Ms Knittel, however, is the reason this all came to be. It was because of her that Blue Dog Press was born, and because of her that the very first editors joined, and because of her that we stuck with it. (It is also because of her that we had to walk around with blue balloons.) She stayed late after school for us; our meetings started at 5:30 and she would be in her classroom from 3:07 onwards, available to help. She pulled together the equipment, bought our domain name, and provided us with cookies and snacks when we were too weak to carry on. She taught us the basics of writing for the news, the elements of interviewing, and how to set up the camera so the flash didn’t go off. She was a mentor, and a teacher, and a very good friend. Though she had to pull back during the teacher job action, she never stopped pushing Blue Dog forward.
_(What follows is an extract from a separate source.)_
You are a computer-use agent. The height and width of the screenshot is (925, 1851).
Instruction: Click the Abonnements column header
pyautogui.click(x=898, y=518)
Other sentiments of gratitude must be expressed towards Rebecca Lee, who created the iconic Blue Dog, Sir Clifton, and the rest of  Ms. Ushers’s Digital Design class who worked on models of blue canines. To Mr Bonnar, who encouraged this project to go forward, a special thanks is given, because without his support nothing would have ever happened. And to every alumni who sent us their interviews, to every teacher that allowed pictures to be taken in class and podcasts recorded, to every person in the theatre who let us in to set up before a show, to every student who did something worth recording, thank you. Without you, we would have a really cool looking website with nothing in it.

And of course, to every past staff member of Blue Dog Press. Whether you were a member for a week, a couple months, or the entirety of its existence, Blue Dog Press would not be the same without you. Each person expanded the horizons of the paper, and paved the way for the new Blue Doggers. To you, future editors, I wish you luck. It’s going to be  hard. It’s going to be  fun. It’s going to be confusing. It’s going to be very, very hard. I hope you can handle it; the future of Blue Dog rests on your shoulders.

I resign my post. It has been a long, and glorious battle.